▶ _INSTRUCTIONS FOR THE TASK_: Count the lines in the rows below that contain the string "agent", with case counting. Reply with the number only.

____________________

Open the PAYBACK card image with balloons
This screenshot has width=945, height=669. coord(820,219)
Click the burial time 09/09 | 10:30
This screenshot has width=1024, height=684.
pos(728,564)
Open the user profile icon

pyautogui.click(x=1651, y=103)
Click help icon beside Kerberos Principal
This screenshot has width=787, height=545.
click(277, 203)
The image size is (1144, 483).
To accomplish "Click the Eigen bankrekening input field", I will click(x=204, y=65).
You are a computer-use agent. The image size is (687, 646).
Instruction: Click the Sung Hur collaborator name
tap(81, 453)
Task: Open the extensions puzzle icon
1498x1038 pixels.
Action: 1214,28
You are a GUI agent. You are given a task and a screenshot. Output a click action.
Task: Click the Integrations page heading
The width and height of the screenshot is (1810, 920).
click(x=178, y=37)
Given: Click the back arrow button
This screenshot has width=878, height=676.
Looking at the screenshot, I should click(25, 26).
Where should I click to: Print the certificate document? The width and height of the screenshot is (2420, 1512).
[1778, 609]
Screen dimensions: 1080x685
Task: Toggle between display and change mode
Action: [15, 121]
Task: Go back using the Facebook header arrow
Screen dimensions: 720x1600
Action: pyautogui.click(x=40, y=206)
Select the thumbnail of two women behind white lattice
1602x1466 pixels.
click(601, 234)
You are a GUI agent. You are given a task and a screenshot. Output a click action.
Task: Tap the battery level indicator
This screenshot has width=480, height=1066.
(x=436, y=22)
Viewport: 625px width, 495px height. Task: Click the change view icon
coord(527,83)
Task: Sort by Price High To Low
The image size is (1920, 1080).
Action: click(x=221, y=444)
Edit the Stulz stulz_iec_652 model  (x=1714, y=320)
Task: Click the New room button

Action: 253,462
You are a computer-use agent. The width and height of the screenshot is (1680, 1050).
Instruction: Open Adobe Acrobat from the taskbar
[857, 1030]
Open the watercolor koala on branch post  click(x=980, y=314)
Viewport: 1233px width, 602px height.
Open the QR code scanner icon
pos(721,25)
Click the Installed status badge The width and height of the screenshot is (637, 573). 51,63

____________________

▶ _COMPLETED EXERCISE_: 4